> _TEXT SECTION_
Actually, you should use compiler intrinsics if they exist:

2 bytes 4 bytes 8 bytes
MSVC _byteswap_ushort _byteswap_ulong _byteswap_uint64
GCC __builtin_bswap16 __builtin_bswap32 __builtin_bswap64
Clang __builtin_bswap16 __builtin_bswap32 __builtin_bswap64

To Reproduce

c-blosc2/include/blosc2.h

Lines 2121 to 2127 in 65a1a30

static inline void swap_store(void *dest, const void *pa, int size) {
uint8_t *pa_ = (uint8_t *) pa;
uint8_t *pa2_ = (uint8_t*)malloc((size_t) size);
int i = 1; /* for big/little endian detection */
char *p = (char *) &i;
if (p[0] == 1) {

Expected behavior

Remove from the API.

Rewrite using compiler intrinsics and fall back to the above piece of code.

Additional context

See xxHash implementation:

/*!
 * @internal
 * @fn xxh_u32 XXH_swap32(xxh_u32 x)
 * @brief A 32-bit byteswap.

> _GIVEN MATERIAL_
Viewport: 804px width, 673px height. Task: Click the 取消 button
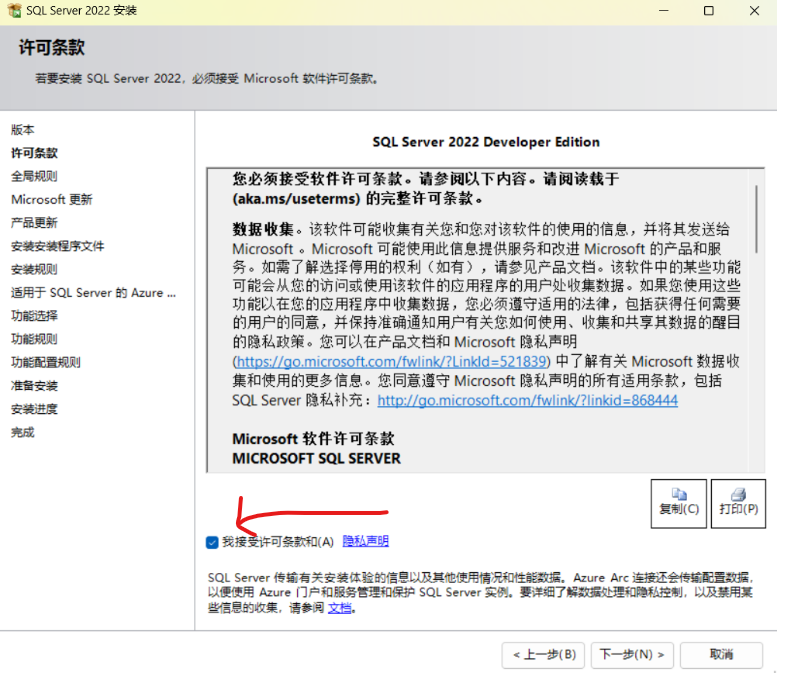point(721,655)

> _THE PROBLEM_
Write the next part of the byte-swap intrinsics text, picking up right after its final line.

> _REPLY TO THE TASK_
 *
 * @param x The 32-bit integer to byteswap.
 * @return @p x, byteswapped.
 */
#if defined(_MSC_VER)     /* Visual Studio */
#  define XXH_swap32 _byteswap_ulong
#elif XXH_GCC_VERSION >= 403
#  define XXH_swap32 __builtin_bswap32
#else
static xxh_u32 XXH_swap32 (xxh_u32 x)
{
    return  ((x << 24) & 0xff000000 ) |
            ((x <<  8) & 0x00ff0000 ) |
            ((x >>  8) & 0x0000ff00 ) |
            ((x >> 24) & 0x000000ff );
}
#endif

Actually, you already have such functions:

/* Reverse swap bits in a 32-bit integer */
static inline int32_t bswap32_(int32_t a) {
#if defined (__GNUC__)
return __builtin_bswap32(a);
#elif defined (_MSC_VER) /* Visual Studio */
return _byteswap_ulong(a);
#else
a = ((a & 0x000000FF) << 24) |
((a & 0x0000FF00) << 8) |
((a & 0x00FF0000) >> 8) |
((a & 0xFF000000) >> 24);
return a;
#endif
}

You even have a similar endian_handler function:

static inline void endian_handler(bool little, void *dest, const void *pa, int size)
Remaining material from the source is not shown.